## INPUT DATA
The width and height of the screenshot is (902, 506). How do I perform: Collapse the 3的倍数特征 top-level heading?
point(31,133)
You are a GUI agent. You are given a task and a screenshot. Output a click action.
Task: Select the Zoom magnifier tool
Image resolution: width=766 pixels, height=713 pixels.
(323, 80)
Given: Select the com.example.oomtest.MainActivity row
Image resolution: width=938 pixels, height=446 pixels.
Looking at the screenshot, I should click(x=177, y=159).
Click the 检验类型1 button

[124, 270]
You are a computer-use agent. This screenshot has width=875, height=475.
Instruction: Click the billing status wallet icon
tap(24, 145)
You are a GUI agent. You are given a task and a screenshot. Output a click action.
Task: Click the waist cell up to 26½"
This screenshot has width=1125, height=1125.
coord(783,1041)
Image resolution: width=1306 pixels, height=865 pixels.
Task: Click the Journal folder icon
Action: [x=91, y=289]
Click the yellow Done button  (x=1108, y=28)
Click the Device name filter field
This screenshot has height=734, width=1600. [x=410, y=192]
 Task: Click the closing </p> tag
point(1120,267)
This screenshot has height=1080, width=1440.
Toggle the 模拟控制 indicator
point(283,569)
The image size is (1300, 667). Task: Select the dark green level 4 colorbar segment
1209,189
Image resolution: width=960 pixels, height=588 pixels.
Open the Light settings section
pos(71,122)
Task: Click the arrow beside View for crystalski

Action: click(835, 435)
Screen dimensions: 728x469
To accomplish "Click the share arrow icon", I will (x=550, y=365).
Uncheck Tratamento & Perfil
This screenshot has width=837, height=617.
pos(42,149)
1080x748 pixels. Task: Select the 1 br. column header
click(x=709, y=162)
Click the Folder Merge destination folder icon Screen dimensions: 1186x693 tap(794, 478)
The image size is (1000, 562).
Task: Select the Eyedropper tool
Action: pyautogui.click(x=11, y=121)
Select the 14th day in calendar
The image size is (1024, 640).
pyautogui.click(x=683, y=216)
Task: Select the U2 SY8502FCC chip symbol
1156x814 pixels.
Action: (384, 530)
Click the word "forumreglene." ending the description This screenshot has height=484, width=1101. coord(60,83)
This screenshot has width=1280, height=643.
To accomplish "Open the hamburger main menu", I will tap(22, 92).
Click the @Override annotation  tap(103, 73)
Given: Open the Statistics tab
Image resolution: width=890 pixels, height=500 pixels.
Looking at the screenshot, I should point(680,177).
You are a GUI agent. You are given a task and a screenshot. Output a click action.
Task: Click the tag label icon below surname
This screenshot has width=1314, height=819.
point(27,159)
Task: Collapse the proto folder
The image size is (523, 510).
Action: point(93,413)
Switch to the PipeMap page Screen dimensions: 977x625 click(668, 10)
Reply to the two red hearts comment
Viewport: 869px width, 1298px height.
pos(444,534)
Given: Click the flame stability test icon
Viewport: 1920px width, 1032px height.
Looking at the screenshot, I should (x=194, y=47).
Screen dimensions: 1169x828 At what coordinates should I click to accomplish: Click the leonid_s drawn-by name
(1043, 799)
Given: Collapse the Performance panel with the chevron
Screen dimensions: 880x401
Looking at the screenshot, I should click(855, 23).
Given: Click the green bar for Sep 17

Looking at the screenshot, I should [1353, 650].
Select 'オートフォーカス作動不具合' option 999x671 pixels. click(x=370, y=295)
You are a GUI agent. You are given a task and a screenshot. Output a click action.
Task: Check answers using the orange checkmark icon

## TO DO
All lines from the one containing "Task: Click the tag label icon below surname" through the end of the data, and no others, are to be given again word for word.

## EXERCISE RESPONSE
Task: Click the tag label icon below surname
This screenshot has width=1314, height=819.
point(27,159)
Task: Collapse the proto folder
The image size is (523, 510).
Action: point(93,413)
Switch to the PipeMap page Screen dimensions: 977x625 click(668, 10)
Reply to the two red hearts comment
Viewport: 869px width, 1298px height.
pos(444,534)
Given: Click the flame stability test icon
Viewport: 1920px width, 1032px height.
Looking at the screenshot, I should (x=194, y=47).
Screen dimensions: 1169x828 At what coordinates should I click to accomplish: Click the leonid_s drawn-by name
(1043, 799)
Given: Collapse the Performance panel with the chevron
Screen dimensions: 880x401
Looking at the screenshot, I should click(855, 23).
Given: Click the green bar for Sep 17

Looking at the screenshot, I should [1353, 650].
Select 'オートフォーカス作動不具合' option 999x671 pixels. click(x=370, y=295)
You are a GUI agent. You are given a task and a screenshot. Output a click action.
Task: Check answers using the orange checkmark icon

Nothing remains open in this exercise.